Required work: What follows is data; output all of it exactly as given.

Stored data entries
*** Block opens ***
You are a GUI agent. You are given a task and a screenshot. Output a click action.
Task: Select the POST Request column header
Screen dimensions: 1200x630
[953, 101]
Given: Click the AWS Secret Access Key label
*** Block closes ***
Finished exercise:
You are a GUI agent. You are given a task and a screenshot. Output a click action.
Task: Select the POST Request column header
Screen dimensions: 1200x630
[953, 101]
Given: Click the AWS Secret Access Key label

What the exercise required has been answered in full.